Starting with the first line, output the data exactly, through to the last line.
START DATA FOR PROCESSING
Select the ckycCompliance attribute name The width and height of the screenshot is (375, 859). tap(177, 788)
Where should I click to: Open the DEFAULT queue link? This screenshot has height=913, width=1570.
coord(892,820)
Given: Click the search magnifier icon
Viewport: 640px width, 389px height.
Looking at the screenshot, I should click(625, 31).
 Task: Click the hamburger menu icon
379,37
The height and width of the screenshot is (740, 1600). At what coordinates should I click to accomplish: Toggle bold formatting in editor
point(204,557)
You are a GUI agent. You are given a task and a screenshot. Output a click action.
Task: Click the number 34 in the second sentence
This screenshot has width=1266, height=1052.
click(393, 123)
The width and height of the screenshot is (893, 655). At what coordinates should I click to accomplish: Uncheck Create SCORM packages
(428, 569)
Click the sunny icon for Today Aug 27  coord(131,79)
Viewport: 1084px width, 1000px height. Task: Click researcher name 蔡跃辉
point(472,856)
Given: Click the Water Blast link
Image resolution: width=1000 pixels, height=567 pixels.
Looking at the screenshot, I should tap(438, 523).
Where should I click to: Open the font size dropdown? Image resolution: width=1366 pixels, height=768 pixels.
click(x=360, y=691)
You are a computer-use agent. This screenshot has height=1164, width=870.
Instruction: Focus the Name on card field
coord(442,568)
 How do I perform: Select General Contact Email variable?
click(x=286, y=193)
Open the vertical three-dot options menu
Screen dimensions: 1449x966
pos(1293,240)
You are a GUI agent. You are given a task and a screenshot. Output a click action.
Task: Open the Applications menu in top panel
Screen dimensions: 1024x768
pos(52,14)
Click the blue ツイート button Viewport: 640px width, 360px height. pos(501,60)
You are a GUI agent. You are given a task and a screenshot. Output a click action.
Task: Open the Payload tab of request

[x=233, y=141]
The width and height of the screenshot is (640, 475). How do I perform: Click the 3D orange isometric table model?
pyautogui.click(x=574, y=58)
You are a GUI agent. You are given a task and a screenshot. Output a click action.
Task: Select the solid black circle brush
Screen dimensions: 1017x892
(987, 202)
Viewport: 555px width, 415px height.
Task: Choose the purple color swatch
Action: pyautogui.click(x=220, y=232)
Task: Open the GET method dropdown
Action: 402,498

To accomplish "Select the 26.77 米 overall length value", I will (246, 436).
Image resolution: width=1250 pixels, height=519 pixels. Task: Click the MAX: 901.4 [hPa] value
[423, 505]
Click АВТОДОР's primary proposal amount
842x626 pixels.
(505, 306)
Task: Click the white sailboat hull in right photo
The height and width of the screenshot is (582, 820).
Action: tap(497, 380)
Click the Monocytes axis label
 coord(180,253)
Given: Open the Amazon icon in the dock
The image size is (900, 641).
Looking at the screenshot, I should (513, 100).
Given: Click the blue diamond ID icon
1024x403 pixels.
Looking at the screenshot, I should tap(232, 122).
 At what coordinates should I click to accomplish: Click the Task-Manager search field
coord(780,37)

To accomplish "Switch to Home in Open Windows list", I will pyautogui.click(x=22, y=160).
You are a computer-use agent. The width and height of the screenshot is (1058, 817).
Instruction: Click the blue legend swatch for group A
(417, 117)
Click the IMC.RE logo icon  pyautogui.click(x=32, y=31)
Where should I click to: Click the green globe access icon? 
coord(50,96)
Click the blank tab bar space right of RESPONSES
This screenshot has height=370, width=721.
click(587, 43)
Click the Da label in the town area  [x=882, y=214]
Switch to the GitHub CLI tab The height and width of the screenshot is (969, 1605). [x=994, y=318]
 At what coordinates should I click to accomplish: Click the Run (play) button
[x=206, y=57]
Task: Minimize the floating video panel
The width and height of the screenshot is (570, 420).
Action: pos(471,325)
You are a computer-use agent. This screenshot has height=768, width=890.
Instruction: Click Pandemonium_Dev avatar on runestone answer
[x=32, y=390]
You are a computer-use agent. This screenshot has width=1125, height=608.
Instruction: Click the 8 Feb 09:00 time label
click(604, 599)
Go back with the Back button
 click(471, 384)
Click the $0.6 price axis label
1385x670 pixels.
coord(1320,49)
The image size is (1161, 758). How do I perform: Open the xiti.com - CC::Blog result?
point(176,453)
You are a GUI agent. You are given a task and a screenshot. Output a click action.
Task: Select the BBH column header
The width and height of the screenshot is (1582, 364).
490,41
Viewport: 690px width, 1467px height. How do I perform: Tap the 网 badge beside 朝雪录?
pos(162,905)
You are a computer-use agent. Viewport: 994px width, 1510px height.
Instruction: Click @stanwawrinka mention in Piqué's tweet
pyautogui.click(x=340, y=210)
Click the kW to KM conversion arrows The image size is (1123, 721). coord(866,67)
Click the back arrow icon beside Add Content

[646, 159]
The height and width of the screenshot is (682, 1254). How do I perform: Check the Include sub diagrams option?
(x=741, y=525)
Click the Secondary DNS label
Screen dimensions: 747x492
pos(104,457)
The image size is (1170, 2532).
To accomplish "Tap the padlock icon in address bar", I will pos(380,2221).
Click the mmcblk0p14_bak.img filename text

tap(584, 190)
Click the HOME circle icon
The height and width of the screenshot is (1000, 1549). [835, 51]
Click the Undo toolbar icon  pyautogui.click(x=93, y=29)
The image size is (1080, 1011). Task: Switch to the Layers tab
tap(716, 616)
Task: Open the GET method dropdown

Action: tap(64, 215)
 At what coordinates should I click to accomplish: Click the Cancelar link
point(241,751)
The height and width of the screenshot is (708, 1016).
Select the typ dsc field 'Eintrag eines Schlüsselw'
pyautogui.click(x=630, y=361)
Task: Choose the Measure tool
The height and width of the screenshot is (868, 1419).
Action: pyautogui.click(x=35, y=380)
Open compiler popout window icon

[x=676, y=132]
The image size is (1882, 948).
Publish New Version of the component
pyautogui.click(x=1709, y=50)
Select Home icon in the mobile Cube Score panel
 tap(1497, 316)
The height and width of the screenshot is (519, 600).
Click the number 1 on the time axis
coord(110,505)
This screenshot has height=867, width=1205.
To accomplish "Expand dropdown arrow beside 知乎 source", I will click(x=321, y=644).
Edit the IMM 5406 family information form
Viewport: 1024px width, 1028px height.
END DATA FOR PROCESSING
● **RESPONSE FOR THIS EXERCISE**
Select the ckycCompliance attribute name The width and height of the screenshot is (375, 859). tap(177, 788)
Where should I click to: Open the DEFAULT queue link? This screenshot has height=913, width=1570.
coord(892,820)
Given: Click the search magnifier icon
Viewport: 640px width, 389px height.
Looking at the screenshot, I should click(625, 31).
 Task: Click the hamburger menu icon
379,37
The height and width of the screenshot is (740, 1600). At what coordinates should I click to accomplish: Toggle bold formatting in editor
point(204,557)
You are a GUI agent. You are given a task and a screenshot. Output a click action.
Task: Click the number 34 in the second sentence
This screenshot has width=1266, height=1052.
click(393, 123)
The width and height of the screenshot is (893, 655). At what coordinates should I click to accomplish: Uncheck Create SCORM packages
(428, 569)
Click the sunny icon for Today Aug 27  coord(131,79)
Viewport: 1084px width, 1000px height. Task: Click researcher name 蔡跃辉
point(472,856)
Given: Click the Water Blast link
Image resolution: width=1000 pixels, height=567 pixels.
Looking at the screenshot, I should tap(438, 523).
Where should I click to: Open the font size dropdown? Image resolution: width=1366 pixels, height=768 pixels.
click(x=360, y=691)
You are a computer-use agent. This screenshot has height=1164, width=870.
Instruction: Focus the Name on card field
coord(442,568)
 How do I perform: Select General Contact Email variable?
click(x=286, y=193)
Open the vertical three-dot options menu
Screen dimensions: 1449x966
pos(1293,240)
You are a GUI agent. You are given a task and a screenshot. Output a click action.
Task: Open the Applications menu in top panel
Screen dimensions: 1024x768
pos(52,14)
Click the blue ツイート button Viewport: 640px width, 360px height. pos(501,60)
You are a GUI agent. You are given a task and a screenshot. Output a click action.
Task: Open the Payload tab of request

[x=233, y=141]
The width and height of the screenshot is (640, 475). How do I perform: Click the 3D orange isometric table model?
pyautogui.click(x=574, y=58)
You are a GUI agent. You are given a task and a screenshot. Output a click action.
Task: Select the solid black circle brush
Screen dimensions: 1017x892
(987, 202)
Viewport: 555px width, 415px height.
Task: Choose the purple color swatch
Action: pyautogui.click(x=220, y=232)
Task: Open the GET method dropdown
Action: 402,498

To accomplish "Select the 26.77 米 overall length value", I will (246, 436).
Image resolution: width=1250 pixels, height=519 pixels. Task: Click the MAX: 901.4 [hPa] value
[423, 505]
Click АВТОДОР's primary proposal amount
842x626 pixels.
(505, 306)
Task: Click the white sailboat hull in right photo
The height and width of the screenshot is (582, 820).
Action: tap(497, 380)
Click the Monocytes axis label
 coord(180,253)
Given: Open the Amazon icon in the dock
The image size is (900, 641).
Looking at the screenshot, I should (513, 100).
Given: Click the blue diamond ID icon
1024x403 pixels.
Looking at the screenshot, I should tap(232, 122).
 At what coordinates should I click to accomplish: Click the Task-Manager search field
coord(780,37)

To accomplish "Switch to Home in Open Windows list", I will pyautogui.click(x=22, y=160).
You are a computer-use agent. The width and height of the screenshot is (1058, 817).
Instruction: Click the blue legend swatch for group A
(417, 117)
Click the IMC.RE logo icon  pyautogui.click(x=32, y=31)
Where should I click to: Click the green globe access icon? 
coord(50,96)
Click the blank tab bar space right of RESPONSES
This screenshot has height=370, width=721.
click(587, 43)
Click the Da label in the town area  [x=882, y=214]
Switch to the GitHub CLI tab The height and width of the screenshot is (969, 1605). [x=994, y=318]
 At what coordinates should I click to accomplish: Click the Run (play) button
[x=206, y=57]
Task: Minimize the floating video panel
The width and height of the screenshot is (570, 420).
Action: pos(471,325)
You are a computer-use agent. This screenshot has height=768, width=890.
Instruction: Click Pandemonium_Dev avatar on runestone answer
[x=32, y=390]
You are a computer-use agent. This screenshot has width=1125, height=608.
Instruction: Click the 8 Feb 09:00 time label
click(604, 599)
Go back with the Back button
 click(471, 384)
Click the $0.6 price axis label
1385x670 pixels.
coord(1320,49)
The image size is (1161, 758). How do I perform: Open the xiti.com - CC::Blog result?
point(176,453)
You are a GUI agent. You are given a task and a screenshot. Output a click action.
Task: Select the BBH column header
The width and height of the screenshot is (1582, 364).
490,41
Viewport: 690px width, 1467px height. How do I perform: Tap the 网 badge beside 朝雪录?
pos(162,905)
You are a computer-use agent. Viewport: 994px width, 1510px height.
Instruction: Click @stanwawrinka mention in Piqué's tweet
pyautogui.click(x=340, y=210)
Click the kW to KM conversion arrows The image size is (1123, 721). coord(866,67)
Click the back arrow icon beside Add Content

[646, 159]
The height and width of the screenshot is (682, 1254). How do I perform: Check the Include sub diagrams option?
(x=741, y=525)
Click the Secondary DNS label
Screen dimensions: 747x492
pos(104,457)
The image size is (1170, 2532).
To accomplish "Tap the padlock icon in address bar", I will pos(380,2221).
Click the mmcblk0p14_bak.img filename text

tap(584, 190)
Click the HOME circle icon
The height and width of the screenshot is (1000, 1549). [835, 51]
Click the Undo toolbar icon  pyautogui.click(x=93, y=29)
The image size is (1080, 1011). Task: Switch to the Layers tab
tap(716, 616)
Task: Open the GET method dropdown

Action: tap(64, 215)
 At what coordinates should I click to accomplish: Click the Cancelar link
point(241,751)
The height and width of the screenshot is (708, 1016).
Select the typ dsc field 'Eintrag eines Schlüsselw'
pyautogui.click(x=630, y=361)
Task: Choose the Measure tool
The height and width of the screenshot is (868, 1419).
Action: pyautogui.click(x=35, y=380)
Open compiler popout window icon

[x=676, y=132]
The image size is (1882, 948).
Publish New Version of the component
pyautogui.click(x=1709, y=50)
Select Home icon in the mobile Cube Score panel
 tap(1497, 316)
The height and width of the screenshot is (519, 600).
Click the number 1 on the time axis
coord(110,505)
This screenshot has height=867, width=1205.
To accomplish "Expand dropdown arrow beside 知乎 source", I will click(x=321, y=644).
Edit the IMM 5406 family information form
Viewport: 1024px width, 1028px height.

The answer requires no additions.